I dashed up to the third floor and stuck my head into Christy’s studio.
“Quick art project. Be right back.” Then I grabbed a big coffee table book from my own studio and thundered back down.
“Here you go,” I told Trip. I found the pages. “These are sculptures, duh, but they’ll give you the general idea. Renaissance, Baroque, Rococo, in that
order. Just remember: rebirth, flourishes, pastoral. Got it?”
“Yep. Thanks.”
I nodded and headed back upstairs.
“Okay, sorry about that,” I told Christy as I caught my breath. “Where were we? Right. We can only do two lamps. The third overloads the circuit.
Sorry.”
“That’s okay. I think this is enough light.” She poured a glass of wine and handed it to me. She’d already finished half of hers. On top of the two glasses we’d each had with dinner, she had a healthy buzz.

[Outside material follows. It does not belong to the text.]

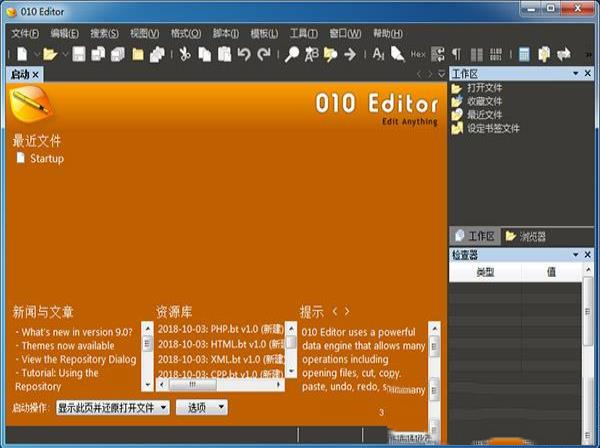
Task: Click the Cut scissors icon
Action: pos(185,54)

Not tipsy, I decided. Just a little loose.
“Are you ready?”
“Sure,” I said. “Where do you want me?”
“Over by the couch. And… um…”
I arched an eyebrow.
“Do you mind…?”
“Taking off my shirt?” I suggested helpfully.
She nodded. “And maybe your…?”
“Pants too?”
“Um… yes, please. And could you…?”
“I’m running out of clothes here,” I joked.
“Well, the Gaul is nude.”
“I’m not the Gaul. Besides, I wasn’t nude for your first sketches.”
“About that…,” she ventured. “Siobhan thinks maybe you should be. For this one, I mean. I wasn’t sure, but she said yes. It’s better that way, she said.
More classical. And then I thought, it would make a better artistic statement.
Don’t you think? We want to show the replicant in pain, don’t we? To show that he’s human, too? He’s been stripped of his armor and even his clothes.